━━ Passage provided

Secondary failure is defined as a deterioration of
glucose control in patients with
Type 2 diabetes on oral
antidiabetic drugs (OAD), mainly due to the progressive decline in beta-cell function and reduction in insulin secretion. The consequent
hyperglycemia is the most important determinant for the development of microvascular and macrovascular complications, so that an early recognition of this phenomenon can improve long-term outcomes. The recent lowering of target
glycosylated hemoglobin (HbA1c) levels by international guidelines not only emphasises the importance of tight
glycemic control, but also means that secondary failure to OAD will occur much sooner and is almost unavoidable. Accordingly, in the last years, new different therapeutic strategies were explored to improve the treatment of this condition. The aim of this review is to examine current approaches for treating patients with secondary failure, barriers to achieving and maintaining
glycemic control, and recent evidence for emerging
therapies which may represent a valid therapeutic option in subjects failing on oral
hypoglycemic agents by acting mainly, but not only, at a beta-cell level. In particular, we will focus on the co-administration of OAD plus a novel
drug class known as
incretin mimetics (e.g.
exenatide and
liraglutide), which target insulin secretion, and on
thiazolidinediones, which act on
insulin resistance. Only
incretin-mimetics have a lowering HbA1c action, due to the improvement in beta-cell function, which is coupled to significant
weight loss. Even if these new options seem to improve the outcome of secondary failure, further investigation is needed to confirm positive results in the long term.

━━━━

Required tasks:
1. Please reproduce the stretch of the passage on secondary failure from "exenatide and" through "the long term.".
2. Answer these questions from the passage on secondary failure:
(a) What does the passage give as the main cause of secondary failure?
(b) Which two drugs does it name as examples of incretin mimetics?
(c) What do thiazolidinediones act on?

━━ Data extract

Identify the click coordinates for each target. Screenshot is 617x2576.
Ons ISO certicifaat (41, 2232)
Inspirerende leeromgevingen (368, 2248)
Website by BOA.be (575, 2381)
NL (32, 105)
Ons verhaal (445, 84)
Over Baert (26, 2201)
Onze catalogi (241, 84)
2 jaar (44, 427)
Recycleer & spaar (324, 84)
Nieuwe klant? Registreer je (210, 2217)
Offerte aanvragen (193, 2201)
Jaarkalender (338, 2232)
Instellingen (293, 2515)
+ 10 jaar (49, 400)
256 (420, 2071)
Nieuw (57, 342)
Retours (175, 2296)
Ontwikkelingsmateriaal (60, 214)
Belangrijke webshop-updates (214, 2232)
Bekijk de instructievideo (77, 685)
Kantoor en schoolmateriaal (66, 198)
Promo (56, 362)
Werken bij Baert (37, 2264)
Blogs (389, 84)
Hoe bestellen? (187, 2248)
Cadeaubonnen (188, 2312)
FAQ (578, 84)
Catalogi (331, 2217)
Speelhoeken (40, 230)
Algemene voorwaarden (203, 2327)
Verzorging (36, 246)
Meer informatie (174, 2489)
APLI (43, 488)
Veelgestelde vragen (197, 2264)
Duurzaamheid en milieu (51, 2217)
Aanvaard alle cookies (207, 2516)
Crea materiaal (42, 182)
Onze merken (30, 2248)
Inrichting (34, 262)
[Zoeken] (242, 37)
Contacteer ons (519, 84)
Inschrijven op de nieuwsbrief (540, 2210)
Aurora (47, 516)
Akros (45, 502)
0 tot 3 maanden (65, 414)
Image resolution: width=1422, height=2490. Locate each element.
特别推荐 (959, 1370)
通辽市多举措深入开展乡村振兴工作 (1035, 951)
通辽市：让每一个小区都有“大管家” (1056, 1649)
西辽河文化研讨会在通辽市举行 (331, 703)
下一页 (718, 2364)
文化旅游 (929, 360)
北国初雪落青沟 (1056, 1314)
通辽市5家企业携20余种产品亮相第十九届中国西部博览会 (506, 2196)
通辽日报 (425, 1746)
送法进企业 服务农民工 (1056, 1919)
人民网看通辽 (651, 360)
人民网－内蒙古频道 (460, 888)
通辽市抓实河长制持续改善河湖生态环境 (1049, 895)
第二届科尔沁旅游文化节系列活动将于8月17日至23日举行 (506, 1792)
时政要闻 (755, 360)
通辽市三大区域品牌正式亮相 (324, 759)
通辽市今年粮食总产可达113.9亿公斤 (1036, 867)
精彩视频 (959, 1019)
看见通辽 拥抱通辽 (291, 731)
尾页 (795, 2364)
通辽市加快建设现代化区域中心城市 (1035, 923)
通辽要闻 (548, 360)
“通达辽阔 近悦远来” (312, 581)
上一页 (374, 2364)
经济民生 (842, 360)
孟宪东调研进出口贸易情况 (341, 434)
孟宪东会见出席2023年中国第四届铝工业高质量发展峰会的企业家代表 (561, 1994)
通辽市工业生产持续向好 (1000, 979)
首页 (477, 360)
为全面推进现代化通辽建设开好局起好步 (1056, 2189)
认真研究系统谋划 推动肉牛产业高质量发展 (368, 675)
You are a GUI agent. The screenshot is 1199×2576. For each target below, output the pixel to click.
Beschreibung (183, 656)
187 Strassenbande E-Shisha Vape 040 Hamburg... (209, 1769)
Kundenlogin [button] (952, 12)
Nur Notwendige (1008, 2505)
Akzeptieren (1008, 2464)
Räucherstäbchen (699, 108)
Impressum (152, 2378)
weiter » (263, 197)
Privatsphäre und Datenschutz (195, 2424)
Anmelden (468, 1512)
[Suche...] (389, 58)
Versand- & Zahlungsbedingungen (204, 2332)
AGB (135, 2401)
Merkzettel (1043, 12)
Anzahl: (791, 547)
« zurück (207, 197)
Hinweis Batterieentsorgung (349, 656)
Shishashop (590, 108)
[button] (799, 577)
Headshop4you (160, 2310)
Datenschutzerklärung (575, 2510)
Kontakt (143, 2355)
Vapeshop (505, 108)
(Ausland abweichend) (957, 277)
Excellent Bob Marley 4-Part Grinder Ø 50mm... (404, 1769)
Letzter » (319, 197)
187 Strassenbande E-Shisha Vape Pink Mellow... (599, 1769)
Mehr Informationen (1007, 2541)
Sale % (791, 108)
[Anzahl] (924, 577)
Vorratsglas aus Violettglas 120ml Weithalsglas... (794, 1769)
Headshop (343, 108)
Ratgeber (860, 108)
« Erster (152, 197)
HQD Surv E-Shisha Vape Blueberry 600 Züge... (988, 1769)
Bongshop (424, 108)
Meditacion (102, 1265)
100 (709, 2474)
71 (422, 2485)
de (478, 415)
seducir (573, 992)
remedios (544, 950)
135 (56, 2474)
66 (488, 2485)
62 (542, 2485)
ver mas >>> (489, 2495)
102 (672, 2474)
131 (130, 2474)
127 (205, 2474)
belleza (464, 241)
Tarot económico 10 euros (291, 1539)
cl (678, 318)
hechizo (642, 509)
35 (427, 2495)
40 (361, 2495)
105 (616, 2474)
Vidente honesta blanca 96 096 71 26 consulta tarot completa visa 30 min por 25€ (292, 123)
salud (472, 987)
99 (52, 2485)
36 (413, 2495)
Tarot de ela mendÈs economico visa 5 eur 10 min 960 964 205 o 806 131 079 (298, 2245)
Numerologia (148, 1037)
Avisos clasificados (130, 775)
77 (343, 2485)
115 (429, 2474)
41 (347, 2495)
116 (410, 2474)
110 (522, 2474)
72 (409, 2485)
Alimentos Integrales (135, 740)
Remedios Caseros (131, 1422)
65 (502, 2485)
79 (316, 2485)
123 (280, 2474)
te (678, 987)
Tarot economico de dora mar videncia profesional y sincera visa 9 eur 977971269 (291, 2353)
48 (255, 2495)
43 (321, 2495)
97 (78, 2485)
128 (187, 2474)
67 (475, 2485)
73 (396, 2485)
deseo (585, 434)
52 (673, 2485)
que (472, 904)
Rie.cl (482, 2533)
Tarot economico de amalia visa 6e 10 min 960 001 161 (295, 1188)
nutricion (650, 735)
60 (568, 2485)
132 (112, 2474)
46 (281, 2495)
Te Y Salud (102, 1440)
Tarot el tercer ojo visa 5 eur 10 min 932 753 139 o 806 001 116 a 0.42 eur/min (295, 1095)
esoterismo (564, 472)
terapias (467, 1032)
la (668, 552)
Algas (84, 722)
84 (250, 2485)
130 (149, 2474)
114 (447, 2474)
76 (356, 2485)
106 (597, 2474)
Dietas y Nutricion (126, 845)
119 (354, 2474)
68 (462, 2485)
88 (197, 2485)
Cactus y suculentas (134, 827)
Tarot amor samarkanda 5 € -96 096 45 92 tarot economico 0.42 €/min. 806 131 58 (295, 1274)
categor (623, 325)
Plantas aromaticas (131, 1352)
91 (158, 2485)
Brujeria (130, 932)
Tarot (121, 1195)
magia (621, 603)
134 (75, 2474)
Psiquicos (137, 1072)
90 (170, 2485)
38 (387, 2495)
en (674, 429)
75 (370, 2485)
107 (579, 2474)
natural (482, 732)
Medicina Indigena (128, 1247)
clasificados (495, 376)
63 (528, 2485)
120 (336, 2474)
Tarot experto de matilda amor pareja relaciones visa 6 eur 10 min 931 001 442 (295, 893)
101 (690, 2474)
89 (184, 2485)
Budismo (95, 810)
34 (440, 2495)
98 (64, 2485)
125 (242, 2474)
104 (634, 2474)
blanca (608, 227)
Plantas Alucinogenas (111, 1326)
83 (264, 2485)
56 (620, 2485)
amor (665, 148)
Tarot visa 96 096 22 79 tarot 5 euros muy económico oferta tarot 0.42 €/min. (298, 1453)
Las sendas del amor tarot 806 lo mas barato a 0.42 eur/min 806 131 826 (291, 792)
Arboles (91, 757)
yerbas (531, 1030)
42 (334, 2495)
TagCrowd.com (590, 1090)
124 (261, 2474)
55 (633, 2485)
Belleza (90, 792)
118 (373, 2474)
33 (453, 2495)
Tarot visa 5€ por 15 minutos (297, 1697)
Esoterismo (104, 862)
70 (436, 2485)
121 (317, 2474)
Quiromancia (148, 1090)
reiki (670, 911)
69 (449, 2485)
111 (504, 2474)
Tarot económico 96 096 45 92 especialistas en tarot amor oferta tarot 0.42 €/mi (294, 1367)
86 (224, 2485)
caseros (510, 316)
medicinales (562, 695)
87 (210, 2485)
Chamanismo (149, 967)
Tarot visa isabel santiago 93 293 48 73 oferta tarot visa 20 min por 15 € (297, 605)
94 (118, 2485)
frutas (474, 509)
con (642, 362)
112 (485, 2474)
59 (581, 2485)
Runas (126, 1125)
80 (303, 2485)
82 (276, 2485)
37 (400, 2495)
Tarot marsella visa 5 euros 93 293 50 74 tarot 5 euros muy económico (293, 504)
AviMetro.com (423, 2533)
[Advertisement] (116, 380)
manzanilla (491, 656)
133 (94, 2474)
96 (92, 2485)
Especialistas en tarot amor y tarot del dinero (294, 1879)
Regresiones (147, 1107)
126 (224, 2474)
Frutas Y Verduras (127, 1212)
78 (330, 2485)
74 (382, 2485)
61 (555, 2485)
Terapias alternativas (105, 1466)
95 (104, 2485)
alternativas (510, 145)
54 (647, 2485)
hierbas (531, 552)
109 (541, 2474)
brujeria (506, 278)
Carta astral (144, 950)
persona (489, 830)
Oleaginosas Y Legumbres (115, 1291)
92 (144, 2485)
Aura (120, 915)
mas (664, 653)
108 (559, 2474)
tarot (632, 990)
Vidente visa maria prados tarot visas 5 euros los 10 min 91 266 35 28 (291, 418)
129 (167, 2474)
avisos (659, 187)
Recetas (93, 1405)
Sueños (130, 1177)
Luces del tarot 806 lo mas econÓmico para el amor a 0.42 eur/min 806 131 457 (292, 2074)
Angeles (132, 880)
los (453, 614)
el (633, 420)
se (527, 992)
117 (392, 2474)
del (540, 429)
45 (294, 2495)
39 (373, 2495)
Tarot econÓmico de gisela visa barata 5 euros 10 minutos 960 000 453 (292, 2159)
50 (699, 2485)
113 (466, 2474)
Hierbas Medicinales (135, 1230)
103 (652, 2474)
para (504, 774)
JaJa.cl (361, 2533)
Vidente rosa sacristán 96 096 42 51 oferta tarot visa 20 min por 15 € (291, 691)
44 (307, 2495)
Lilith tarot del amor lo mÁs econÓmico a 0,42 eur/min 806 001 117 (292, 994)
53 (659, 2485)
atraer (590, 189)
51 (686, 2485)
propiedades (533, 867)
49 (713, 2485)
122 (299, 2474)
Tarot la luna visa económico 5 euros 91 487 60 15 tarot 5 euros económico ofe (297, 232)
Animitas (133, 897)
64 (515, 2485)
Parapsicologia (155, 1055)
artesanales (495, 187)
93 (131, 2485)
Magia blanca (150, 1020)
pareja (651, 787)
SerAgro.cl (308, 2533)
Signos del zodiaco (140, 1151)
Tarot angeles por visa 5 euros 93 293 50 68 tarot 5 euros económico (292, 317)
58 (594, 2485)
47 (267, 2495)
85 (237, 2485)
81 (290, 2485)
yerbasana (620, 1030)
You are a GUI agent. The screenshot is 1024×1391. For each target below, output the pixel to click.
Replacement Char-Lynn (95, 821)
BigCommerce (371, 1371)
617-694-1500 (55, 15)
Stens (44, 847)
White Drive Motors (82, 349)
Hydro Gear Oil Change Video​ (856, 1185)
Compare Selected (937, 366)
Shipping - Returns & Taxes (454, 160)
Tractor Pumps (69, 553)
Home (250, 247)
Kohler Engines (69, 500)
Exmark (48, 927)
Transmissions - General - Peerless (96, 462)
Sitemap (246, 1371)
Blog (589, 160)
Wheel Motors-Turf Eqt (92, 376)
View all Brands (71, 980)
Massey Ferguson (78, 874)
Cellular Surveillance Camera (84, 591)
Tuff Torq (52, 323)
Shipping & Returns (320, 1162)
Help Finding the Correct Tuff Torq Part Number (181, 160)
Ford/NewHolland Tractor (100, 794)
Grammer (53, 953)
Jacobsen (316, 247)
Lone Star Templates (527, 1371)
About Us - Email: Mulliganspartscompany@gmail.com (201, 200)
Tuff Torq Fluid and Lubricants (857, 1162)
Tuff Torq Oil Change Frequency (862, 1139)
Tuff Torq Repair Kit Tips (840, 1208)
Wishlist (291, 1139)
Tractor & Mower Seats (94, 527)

━━━━

Outputs in order:
1.
exenatide and
liraglutide), which target insulin secretion, and on
thiazolidinediones, which act on
insulin resistance. Only
incretin-mimetics have a lowering HbA1c action, due to the improvement in beta-cell function, which is coupled to significant
weight loss. Even if these new options seem to improve the outcome of secondary failure, further investigation is needed to confirm positive results in the long term.

2.
(a) The progressive decline in beta-cell function and reduction in insulin secretion.
(b) Exenatide and liraglutide.
(c) Insulin resistance.